At a glance
Vanessa Chan CPA
A new workplace is always nerve-racking. As someone once said, “The expert in anything was once a beginner”.
I had my first career change in 2022. I joined ConnellGriffin, a Brisbane-based commercial advisory firm operating in the infrastructure industry.
This change came after nearly six years at PwC Australia, where I started as a graduate.
In my first two weeks at ConnellGriffin, I met with as many people as I was comfortable meeting.
I took time to understand the company structure and my new work environment. It was important for me to be proactive and open-minded, to take initiative and to assist in various parts of the organisation for exposure.
After the first month, I had gained a better understanding of the team. I completed my first assignment, defined my short- and medium-term goals and discussed how my skills are best placed to contribute or complement others within the business.
My tips for success in your first 100 days in a new job are to not be afraid to ask questions, and try to find a mentor or buddy for support.
Also, start by listening and observing, and remember to be yourself. Most importantly, enjoy your time in your new job and be confident!
Founder and managing director, EST10
Navigating new job jitters in today’s landscape is a whole new ball game.
With upskilling and reskilling, tech-savvy onboarding and the overlay of virtual and remote, it can be daunting.
Be prepared to not know everything.

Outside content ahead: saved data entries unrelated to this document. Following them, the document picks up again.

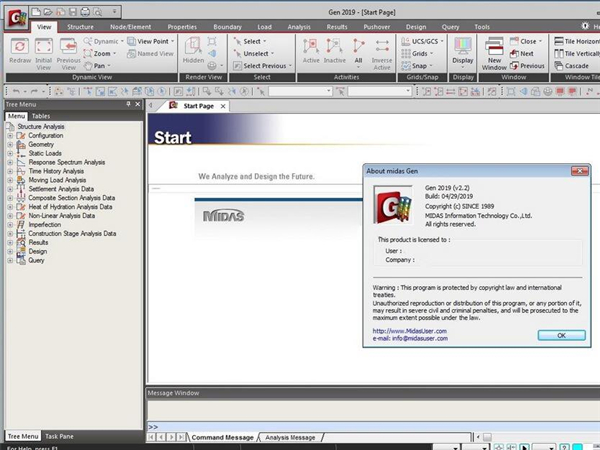The width and height of the screenshot is (600, 450).
Task: Close the Start Page document tab
Action: [x=222, y=105]
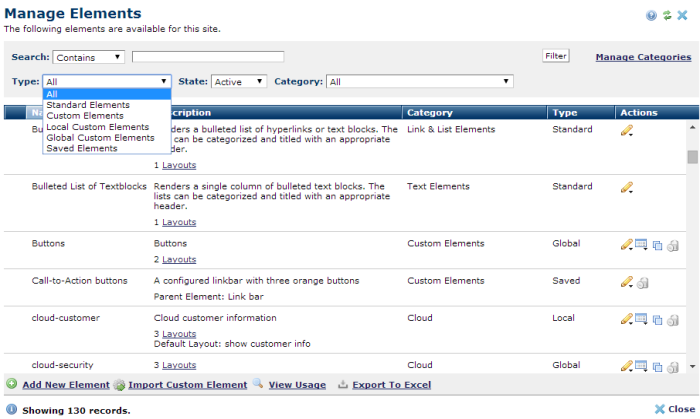Click the View Usage magnifier icon
The height and width of the screenshot is (419, 700).
(x=258, y=384)
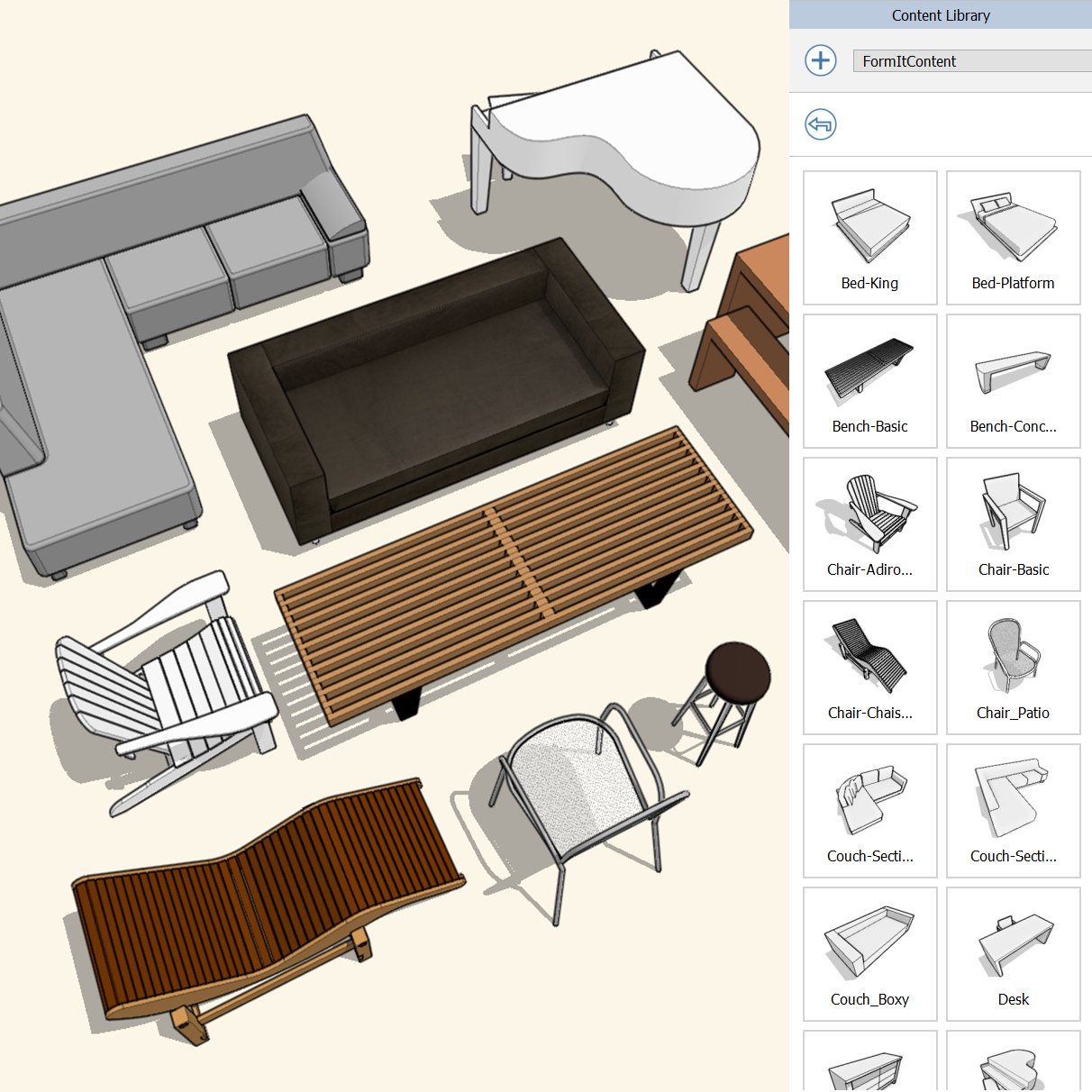Click the add content library plus icon
The width and height of the screenshot is (1092, 1092).
click(x=820, y=60)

It’s OK and expected. Remind yourself of this if you start to feel flustered for forgetting the “new way of working”.
For the first month, be an observer. Watch, listen and learn. Try not to make judgements, and do not contribute to office gossip or politics.
When you meet with your manager, if not already covered in the interview, seek to understand how they operate, how best to communicate with them, their expectations of you and what success will look like in the first 100 days.
Write it down and use that as your guide.
Establishing relationships early and working out who’s who are key. As a newbie, you have the perfect excuse to introduce yourself.
If you get caught in the lift with the CEO, stick out your hand and introduce yourself – it is a prime opportunity to make yourself known!
If you are an introvert, even more reason to get it out of the way. As you observe, work out the influencer.
Every office has one. They are important people to be across, no matter their authority, role or level. Of course, knowing who to call in IT will be your lifesaver.
Finally, for speed of emersion and building those precious relationships, try to be in the office as much as you can. It will pay dividends!
Dr Dominic McLoughlin
People management specialist
As a new manager, I felt I had arrived. However, it quickly became apparent that I needed to take time to adjust to the differences in the new role.
The key areas that really helped me adjust in my first 100 days were mindset, trust, vulnerability and availability.
I realised that I needed to schedule time to plan ahead and to be clear about the team’s priorities and goals.
I already knew that trust was important. If a manager can increase the amount of trust that their team has in them, the team will be much happier, more productive and more willing to contribute ideas for improving things.
A key mistake I had seen other new managers make was to assume that now they were a manager, they had to have all the answers – that they must be perfect.
I also knew that the managers I liked working for were prepared to admit when they did not know something. I found that this gives the team permission to acknowledge their own areas of weakness.
When I first started, I found it easy to be overwhelmed by everything that needed to be done. I was still learning myself, let alone answering everyone else’s questions.
Initially, I fell into the trap of dealing with the urgent, instead of the important.
Team members need to know that they are supported in achieving their own goals, so I recommend keeping in mind what is really important and making time for it.